**ASSIGNED TASK**. Copying nothing before it, reproduce the line that holds "Task: Select the GTM-PNBSNDP container chip" and every line after it in the data, exactly.

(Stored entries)
┌──

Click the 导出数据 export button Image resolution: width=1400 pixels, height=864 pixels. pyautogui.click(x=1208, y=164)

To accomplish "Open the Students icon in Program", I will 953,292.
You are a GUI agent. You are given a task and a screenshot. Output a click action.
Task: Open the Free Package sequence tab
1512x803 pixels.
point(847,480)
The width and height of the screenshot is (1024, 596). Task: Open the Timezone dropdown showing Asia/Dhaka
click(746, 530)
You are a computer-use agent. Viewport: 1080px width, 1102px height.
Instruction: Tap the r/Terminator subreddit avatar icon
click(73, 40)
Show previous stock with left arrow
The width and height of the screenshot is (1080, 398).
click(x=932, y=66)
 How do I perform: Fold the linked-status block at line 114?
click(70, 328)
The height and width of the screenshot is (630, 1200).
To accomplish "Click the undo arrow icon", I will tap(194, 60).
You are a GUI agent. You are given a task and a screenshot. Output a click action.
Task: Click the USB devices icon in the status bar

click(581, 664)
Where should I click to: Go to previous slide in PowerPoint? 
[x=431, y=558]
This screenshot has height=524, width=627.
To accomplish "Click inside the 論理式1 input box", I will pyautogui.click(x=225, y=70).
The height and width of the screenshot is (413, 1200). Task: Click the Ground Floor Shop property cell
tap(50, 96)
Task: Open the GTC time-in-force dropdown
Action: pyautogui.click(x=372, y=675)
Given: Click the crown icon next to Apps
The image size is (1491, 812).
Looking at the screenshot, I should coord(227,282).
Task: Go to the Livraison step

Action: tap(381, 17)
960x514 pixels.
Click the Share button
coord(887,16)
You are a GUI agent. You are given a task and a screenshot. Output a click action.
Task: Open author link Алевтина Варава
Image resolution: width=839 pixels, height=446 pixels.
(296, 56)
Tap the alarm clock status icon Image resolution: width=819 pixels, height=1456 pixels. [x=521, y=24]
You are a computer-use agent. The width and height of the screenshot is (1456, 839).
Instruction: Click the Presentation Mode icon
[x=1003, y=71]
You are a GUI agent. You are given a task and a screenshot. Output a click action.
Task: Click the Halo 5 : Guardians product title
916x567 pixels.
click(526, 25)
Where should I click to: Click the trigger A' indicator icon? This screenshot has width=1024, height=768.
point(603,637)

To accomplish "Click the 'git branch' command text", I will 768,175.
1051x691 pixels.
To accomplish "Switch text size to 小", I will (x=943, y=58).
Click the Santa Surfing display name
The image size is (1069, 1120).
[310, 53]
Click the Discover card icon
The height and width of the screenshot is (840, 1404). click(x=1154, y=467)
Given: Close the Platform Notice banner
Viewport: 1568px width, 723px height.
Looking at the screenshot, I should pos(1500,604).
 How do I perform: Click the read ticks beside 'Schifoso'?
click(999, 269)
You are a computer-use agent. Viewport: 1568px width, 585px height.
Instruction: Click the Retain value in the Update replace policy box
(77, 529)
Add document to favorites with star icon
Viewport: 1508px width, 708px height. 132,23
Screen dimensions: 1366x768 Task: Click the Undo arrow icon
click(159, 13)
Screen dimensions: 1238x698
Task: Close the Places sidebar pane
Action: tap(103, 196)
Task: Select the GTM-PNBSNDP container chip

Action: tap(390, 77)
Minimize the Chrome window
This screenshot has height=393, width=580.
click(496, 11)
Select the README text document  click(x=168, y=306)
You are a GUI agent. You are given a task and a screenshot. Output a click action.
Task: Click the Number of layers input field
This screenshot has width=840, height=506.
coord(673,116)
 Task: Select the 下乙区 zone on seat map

└──

**ANSWER AREA**.
Task: Select the GTM-PNBSNDP container chip

Action: tap(390, 77)
Minimize the Chrome window
This screenshot has height=393, width=580.
click(496, 11)
Select the README text document  click(x=168, y=306)
You are a GUI agent. You are given a task and a screenshot. Output a click action.
Task: Click the Number of layers input field
This screenshot has width=840, height=506.
coord(673,116)
 Task: Select the 下乙区 zone on seat map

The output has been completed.